Norwegian registry Norid introduced DNSSEC at the end of 2014, when support for the security technology was added to most DNS software. "We chose to do it as an infrastructure upgrade," recalls CEO Hilde Thunem. "So it was not required that registrants were aware of the technology or that they actively requested the security upgrade for their domains. Our main priority was to enable and motivate the registrars to sign the domains they were responsible for. In order to do that:

  • We clarified the registrar agreement to make it clear that they could choose to sign the domains in their registrar accounts without getting consent from the holder first. (We did recommend that registrars that planned to sign all domains in their accounts should inform new and existing customers, and preferably make appropriate provisions in their customer contracts.)

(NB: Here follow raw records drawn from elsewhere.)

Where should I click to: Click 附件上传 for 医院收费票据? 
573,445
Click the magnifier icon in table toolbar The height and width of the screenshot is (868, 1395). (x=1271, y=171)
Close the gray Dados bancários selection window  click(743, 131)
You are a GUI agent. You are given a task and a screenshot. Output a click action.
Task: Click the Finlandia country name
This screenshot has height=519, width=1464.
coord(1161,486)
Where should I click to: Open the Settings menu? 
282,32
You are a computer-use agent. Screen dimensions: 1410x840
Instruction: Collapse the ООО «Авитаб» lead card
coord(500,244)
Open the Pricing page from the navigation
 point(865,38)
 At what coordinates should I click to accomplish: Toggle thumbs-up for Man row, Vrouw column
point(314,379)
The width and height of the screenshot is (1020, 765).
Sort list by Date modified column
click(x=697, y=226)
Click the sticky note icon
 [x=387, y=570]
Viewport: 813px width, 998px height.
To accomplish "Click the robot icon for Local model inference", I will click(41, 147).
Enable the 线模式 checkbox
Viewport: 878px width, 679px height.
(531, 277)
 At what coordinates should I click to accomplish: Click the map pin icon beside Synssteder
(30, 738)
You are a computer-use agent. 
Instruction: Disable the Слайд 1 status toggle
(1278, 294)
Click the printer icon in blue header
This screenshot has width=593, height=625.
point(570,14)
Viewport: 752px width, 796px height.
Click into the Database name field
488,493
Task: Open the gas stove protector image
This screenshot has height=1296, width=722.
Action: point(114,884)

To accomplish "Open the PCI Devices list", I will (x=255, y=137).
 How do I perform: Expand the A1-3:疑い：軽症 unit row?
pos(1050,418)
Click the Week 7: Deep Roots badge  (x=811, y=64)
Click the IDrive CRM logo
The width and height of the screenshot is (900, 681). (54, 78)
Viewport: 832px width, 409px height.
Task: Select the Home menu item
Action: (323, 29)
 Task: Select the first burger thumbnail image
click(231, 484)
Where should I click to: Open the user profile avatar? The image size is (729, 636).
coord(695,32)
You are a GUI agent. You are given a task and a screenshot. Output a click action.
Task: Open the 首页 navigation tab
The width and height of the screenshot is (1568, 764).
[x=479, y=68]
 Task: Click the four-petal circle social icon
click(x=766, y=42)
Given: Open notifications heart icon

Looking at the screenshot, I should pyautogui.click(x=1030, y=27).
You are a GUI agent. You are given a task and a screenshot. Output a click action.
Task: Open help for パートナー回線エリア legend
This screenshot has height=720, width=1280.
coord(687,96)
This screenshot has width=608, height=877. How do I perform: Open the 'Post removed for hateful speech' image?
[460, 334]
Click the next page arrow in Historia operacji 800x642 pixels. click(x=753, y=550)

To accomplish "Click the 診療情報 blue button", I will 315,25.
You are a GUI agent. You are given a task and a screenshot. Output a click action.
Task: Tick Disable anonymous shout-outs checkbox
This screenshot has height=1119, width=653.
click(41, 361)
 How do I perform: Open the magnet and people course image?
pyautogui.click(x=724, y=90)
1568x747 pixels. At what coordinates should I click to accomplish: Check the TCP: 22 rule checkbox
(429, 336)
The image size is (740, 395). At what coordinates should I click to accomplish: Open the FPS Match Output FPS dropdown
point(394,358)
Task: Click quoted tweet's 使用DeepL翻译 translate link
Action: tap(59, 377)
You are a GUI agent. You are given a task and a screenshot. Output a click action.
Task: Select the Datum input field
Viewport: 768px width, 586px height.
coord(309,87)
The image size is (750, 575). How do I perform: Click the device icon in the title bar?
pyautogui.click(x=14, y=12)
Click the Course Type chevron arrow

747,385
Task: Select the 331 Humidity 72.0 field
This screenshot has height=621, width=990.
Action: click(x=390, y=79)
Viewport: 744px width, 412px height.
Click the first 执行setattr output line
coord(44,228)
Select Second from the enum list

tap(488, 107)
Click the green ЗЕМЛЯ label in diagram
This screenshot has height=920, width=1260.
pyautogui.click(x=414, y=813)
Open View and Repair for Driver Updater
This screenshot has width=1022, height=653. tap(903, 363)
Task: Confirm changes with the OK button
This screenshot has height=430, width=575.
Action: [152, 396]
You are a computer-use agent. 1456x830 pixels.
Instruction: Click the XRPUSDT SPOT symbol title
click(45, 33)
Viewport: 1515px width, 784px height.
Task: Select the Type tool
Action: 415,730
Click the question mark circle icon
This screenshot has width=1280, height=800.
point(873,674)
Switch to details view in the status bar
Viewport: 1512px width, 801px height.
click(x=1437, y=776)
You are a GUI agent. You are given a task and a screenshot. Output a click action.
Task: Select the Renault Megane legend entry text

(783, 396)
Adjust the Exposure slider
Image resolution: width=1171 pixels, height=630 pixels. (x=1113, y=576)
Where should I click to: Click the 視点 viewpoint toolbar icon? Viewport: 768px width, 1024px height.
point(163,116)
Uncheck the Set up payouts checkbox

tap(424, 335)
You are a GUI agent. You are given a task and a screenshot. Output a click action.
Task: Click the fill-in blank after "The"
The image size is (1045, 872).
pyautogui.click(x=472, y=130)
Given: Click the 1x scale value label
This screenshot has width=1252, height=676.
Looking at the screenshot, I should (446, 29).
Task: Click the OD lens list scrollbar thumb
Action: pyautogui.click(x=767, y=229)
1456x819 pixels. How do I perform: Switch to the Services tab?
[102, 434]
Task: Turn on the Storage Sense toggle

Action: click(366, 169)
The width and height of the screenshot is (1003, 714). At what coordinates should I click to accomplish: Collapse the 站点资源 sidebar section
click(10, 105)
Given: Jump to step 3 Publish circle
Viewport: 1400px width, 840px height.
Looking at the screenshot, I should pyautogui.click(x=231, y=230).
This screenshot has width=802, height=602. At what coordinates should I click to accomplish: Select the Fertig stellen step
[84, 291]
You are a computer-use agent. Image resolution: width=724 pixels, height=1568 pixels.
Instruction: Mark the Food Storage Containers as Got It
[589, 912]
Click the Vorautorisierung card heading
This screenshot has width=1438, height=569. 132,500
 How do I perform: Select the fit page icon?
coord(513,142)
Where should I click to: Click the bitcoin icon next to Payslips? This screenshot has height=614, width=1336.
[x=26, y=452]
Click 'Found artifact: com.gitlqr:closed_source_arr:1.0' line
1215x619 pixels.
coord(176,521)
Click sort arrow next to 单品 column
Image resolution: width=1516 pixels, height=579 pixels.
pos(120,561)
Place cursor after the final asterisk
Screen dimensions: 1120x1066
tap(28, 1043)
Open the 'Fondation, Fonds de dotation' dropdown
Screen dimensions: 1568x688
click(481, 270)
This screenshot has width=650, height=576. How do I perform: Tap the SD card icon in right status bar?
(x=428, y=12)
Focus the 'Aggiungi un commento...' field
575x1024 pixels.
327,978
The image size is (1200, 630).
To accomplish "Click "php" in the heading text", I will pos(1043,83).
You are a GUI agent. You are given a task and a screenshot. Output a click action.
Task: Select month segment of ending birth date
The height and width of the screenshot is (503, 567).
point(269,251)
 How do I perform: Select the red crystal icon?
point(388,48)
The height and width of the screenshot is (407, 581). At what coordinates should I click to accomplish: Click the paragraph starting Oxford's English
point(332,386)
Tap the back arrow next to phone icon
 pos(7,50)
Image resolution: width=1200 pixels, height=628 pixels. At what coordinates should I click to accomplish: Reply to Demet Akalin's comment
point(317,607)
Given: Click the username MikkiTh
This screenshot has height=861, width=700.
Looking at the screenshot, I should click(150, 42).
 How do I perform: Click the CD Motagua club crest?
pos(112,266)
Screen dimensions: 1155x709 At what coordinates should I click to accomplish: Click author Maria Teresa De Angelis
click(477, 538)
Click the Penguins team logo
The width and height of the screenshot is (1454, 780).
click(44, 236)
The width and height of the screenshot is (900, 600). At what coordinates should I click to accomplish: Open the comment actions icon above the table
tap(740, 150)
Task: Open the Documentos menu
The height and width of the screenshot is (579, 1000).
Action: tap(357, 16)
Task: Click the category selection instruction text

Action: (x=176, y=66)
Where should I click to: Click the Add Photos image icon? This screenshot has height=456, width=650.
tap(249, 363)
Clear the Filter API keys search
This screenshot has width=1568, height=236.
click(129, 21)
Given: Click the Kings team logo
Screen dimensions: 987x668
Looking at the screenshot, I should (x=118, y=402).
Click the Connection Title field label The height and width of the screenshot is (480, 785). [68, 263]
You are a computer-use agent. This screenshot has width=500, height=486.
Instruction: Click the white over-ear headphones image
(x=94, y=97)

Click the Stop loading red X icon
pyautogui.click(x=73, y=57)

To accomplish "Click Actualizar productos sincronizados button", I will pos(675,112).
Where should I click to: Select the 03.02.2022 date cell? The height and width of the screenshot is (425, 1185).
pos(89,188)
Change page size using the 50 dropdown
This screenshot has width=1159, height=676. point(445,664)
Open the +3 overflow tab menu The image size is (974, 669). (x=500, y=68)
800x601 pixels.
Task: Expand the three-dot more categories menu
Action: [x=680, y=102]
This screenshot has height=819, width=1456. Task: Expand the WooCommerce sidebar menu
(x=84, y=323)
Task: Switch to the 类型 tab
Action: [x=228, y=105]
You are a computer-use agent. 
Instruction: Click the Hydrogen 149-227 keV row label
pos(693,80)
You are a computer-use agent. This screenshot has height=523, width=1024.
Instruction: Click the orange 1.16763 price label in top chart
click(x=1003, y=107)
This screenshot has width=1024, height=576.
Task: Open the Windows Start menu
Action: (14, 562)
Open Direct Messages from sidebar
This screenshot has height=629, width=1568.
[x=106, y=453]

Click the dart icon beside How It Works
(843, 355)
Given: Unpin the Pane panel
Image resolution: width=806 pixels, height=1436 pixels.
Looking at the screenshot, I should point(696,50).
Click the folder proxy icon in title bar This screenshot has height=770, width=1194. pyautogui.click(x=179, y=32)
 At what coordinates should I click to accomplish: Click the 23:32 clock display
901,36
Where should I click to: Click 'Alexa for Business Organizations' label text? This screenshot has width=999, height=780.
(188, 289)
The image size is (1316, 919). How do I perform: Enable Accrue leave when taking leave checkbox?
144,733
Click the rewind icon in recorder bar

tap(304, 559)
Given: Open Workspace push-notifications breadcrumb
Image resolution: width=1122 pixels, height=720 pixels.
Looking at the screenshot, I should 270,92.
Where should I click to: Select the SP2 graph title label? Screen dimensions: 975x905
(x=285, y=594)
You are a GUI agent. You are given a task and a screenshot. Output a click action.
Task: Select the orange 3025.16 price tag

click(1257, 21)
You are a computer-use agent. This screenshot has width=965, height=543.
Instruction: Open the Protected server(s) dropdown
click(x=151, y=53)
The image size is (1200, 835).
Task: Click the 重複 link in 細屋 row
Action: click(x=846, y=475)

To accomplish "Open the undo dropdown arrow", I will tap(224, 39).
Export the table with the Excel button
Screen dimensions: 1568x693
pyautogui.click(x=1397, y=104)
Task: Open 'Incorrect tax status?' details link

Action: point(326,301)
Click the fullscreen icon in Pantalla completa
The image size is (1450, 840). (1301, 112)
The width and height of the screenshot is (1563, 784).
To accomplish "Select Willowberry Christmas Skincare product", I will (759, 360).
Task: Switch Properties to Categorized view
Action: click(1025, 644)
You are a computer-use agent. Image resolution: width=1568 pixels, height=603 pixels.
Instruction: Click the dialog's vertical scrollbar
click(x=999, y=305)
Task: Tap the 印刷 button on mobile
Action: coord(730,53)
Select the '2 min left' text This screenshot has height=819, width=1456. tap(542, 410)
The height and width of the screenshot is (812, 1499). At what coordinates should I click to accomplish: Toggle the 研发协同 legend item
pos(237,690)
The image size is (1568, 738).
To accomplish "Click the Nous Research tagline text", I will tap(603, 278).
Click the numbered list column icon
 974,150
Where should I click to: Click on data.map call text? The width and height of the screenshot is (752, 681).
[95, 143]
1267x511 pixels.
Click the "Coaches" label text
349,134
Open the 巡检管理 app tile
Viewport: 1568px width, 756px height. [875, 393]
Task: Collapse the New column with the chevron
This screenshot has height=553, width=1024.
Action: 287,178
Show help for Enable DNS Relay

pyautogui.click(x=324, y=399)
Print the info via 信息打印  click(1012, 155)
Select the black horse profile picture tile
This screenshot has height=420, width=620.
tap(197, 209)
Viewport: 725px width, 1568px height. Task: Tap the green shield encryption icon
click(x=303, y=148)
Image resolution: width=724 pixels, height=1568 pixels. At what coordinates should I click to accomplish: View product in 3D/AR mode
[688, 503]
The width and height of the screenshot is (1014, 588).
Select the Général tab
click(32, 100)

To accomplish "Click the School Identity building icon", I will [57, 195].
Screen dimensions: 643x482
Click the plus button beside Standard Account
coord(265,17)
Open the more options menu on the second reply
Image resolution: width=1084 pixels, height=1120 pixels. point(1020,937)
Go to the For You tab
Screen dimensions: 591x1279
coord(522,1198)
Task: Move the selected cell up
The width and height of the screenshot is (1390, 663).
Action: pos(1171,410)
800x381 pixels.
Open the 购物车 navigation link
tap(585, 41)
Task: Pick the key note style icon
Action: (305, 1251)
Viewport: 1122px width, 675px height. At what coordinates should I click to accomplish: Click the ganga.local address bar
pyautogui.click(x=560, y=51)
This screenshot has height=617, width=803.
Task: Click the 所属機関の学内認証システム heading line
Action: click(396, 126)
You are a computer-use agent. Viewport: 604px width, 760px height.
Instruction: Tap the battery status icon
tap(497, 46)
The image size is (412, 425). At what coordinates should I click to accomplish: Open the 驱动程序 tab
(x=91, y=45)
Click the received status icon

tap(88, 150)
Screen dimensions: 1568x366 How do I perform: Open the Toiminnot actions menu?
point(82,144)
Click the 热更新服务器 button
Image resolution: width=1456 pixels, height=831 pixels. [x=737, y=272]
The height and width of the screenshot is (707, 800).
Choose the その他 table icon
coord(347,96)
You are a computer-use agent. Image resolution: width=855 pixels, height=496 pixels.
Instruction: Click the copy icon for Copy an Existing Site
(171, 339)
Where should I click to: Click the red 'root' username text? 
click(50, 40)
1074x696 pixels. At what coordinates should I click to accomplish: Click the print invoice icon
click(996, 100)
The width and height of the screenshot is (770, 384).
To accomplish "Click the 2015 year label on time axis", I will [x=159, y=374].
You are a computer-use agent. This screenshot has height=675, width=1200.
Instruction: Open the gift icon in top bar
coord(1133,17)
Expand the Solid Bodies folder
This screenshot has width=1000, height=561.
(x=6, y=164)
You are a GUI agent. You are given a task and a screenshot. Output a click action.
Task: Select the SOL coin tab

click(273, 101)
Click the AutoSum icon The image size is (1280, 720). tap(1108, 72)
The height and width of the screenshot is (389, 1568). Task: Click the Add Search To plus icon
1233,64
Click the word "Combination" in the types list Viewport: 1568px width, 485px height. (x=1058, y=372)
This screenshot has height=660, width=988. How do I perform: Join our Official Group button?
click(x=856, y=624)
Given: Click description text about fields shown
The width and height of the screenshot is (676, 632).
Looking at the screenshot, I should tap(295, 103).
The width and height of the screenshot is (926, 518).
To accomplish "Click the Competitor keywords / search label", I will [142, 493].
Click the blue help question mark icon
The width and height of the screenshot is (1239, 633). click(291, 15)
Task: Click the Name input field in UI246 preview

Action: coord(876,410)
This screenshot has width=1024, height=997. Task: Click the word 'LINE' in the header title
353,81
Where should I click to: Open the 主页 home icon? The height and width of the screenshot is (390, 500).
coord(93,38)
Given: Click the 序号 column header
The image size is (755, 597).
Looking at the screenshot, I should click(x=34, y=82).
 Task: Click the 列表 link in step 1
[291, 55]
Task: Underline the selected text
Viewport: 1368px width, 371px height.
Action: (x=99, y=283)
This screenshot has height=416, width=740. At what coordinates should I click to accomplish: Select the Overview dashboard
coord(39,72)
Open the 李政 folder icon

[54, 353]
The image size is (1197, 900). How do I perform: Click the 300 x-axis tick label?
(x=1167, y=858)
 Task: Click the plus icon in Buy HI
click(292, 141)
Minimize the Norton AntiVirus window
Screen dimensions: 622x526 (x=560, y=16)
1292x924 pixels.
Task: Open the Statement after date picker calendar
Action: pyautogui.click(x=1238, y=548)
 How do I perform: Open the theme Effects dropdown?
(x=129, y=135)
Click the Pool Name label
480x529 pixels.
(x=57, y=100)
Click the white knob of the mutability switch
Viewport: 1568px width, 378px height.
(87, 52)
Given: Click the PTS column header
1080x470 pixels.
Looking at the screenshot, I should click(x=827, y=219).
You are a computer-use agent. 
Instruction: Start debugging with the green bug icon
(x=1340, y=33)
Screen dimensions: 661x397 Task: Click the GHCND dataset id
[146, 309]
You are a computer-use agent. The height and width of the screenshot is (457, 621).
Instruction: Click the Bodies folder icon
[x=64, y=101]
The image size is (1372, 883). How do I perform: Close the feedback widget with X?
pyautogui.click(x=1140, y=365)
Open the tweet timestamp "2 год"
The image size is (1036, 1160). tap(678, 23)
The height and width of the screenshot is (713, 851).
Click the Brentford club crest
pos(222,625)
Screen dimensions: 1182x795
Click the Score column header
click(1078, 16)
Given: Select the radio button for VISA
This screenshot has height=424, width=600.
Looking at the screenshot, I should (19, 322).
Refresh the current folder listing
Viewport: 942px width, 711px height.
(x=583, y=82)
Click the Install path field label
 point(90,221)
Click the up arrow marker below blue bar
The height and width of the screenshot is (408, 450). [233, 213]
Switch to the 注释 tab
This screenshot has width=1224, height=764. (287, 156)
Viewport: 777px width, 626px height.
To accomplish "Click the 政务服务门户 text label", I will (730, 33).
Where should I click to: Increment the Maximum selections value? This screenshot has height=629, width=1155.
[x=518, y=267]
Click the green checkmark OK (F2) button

  • We organised and paid for a two-day training course in DNS and DNSSEC for registrars that wanted to attend.

  • We upgraded the free EPP client we provide to the registrars by adding DNSSEC support.

  • We provided a financial incentive for registrars that secured domains in their portfolios in the first two years. We did the discount twice a year for two years (and then added a last 'bonus discount' in December 2017 as well). During the discount period, a domain that was signed throughout a whole year gained the registrar a discount of 10 per cent of the registration/renewal fee.

  • We did a few initiatives directed towards other groups than the registrars:

    • We organised and paid for a full-day training course in DNSSEC validation for ISPs and large name server operators that wanted to attend.

    • We made a video explaining how DNSSEC works, which could be used to explain the technology to registrants."

"However, motivating the registrars was our first priority," emphasises Thunem. "As you will see from the numbers, this was effective in getting a large percentage of the domain names signed within a few months after the introduction of DNSSEC, and the percentage has kept at that level. However, the degree of implementation among registrars varies considerably. In September 2018, the ten registrars with the highest numbers of signed domains accounted for 98.4 per cent of all signed domains. While we do not currently have an updated statistic on this, I do not expect it to have changed significantly."

StatDNS

The graph above is based on historical information provided by StatDNS and data made available by individual registries. Although such information is also recorded by CENTR, the association of European ccTLD registries, CENTR's data is not available to the general public. "StatDNS is a DNS research project that provides statistics, sources and open-source DNS tools (StatZone and RRDA)," explains Cambus. "We issue monthly reports on glue records, domain names, name servers and DNSSEC in the TLDs." "The figures are calculated from the zone files. When I started doing this in 2011, I had to complete a form for each TLD and send it in by fax. Now information on an increasing number of gTLDs is available via ICANN's Centralized Zone Data Service (CZDS)." "It's a very different picture where the ccTLDs are concerned. Internetstiftelsen publishes the zone files for .se and .nu, but none of the other registries do the same. I wish they would!"